The combination of PFG and US Foods, the country’s second and third largest distributors by revenue, would have overtaken Sysco to create the largest broadliner in the country. That would have had major implications for the restaurant industry, particularly the independent restaurants that source much of their products from one of those companies.
But regulatory concerns were always a major question mark. A decade ago, the federal government blocked a planned Sysco-US Foods merger.
While the political environment might seemingly be more friendly toward such combinations, concerns about menu prices at restaurants and other foodservice providers might have made a US Foods-PFG combination untenable.
Instead, both companies believe they’ll be fine on their own.

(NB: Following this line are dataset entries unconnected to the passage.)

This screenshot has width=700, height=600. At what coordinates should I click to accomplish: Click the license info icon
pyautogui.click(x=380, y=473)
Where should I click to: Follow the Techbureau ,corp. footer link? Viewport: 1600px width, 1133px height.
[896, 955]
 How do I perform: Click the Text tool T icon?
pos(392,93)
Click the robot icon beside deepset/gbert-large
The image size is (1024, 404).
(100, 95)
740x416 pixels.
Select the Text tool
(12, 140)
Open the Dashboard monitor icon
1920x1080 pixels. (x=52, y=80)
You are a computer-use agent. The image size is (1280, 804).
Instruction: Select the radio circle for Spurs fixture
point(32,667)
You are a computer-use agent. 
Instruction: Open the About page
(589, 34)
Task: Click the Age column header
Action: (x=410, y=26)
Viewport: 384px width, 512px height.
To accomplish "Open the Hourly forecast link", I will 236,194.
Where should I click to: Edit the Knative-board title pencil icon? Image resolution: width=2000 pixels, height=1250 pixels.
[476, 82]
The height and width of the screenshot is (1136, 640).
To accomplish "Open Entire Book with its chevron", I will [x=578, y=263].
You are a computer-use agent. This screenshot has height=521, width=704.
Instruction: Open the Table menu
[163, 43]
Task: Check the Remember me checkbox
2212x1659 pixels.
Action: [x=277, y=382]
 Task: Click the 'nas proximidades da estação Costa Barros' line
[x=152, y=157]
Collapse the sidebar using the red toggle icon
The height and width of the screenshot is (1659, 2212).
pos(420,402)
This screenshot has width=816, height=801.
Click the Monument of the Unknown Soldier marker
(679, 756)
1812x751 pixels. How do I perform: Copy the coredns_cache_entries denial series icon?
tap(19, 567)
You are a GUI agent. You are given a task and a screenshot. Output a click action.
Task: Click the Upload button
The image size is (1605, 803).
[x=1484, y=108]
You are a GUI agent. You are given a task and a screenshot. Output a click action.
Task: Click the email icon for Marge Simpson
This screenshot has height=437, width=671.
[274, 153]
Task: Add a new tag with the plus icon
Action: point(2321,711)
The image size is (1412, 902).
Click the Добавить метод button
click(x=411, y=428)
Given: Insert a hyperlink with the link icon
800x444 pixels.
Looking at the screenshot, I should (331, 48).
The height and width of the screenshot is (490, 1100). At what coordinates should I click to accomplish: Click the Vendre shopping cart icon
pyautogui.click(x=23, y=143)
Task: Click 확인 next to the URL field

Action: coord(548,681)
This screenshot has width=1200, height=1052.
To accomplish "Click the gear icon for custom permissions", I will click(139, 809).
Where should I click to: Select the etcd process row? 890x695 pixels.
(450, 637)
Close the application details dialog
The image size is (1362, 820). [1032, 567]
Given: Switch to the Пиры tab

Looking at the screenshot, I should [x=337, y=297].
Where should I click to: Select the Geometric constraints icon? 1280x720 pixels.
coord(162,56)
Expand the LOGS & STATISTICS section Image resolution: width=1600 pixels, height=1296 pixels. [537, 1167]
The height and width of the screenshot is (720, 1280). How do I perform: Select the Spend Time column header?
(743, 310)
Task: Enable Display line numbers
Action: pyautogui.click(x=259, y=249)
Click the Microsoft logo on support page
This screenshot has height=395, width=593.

US Foods announced plans to buy back $250 million worth of shares. “From the very beginning of this process, we have been clear about our ability to deliver on our growth algorithm as a standalone company,” Flitman said.
PFG, meanwhile, reaffirmed sales and profit targets for the current quarter, with sales expected to be $16.4 billion to $16.7 billion and adjusted EBITDA, or earnings before interest, taxes, depreciation and amortization, of $450 million to $470 million. The company also affirmed full-year financial targets.
“Our board of directors is unanimous in its belief that the clearest and best path to long-term stockholder values is executing our standalone strategic plan, leveraging our diverse business segments to drive consistent revenue and profit growth,” Holm said.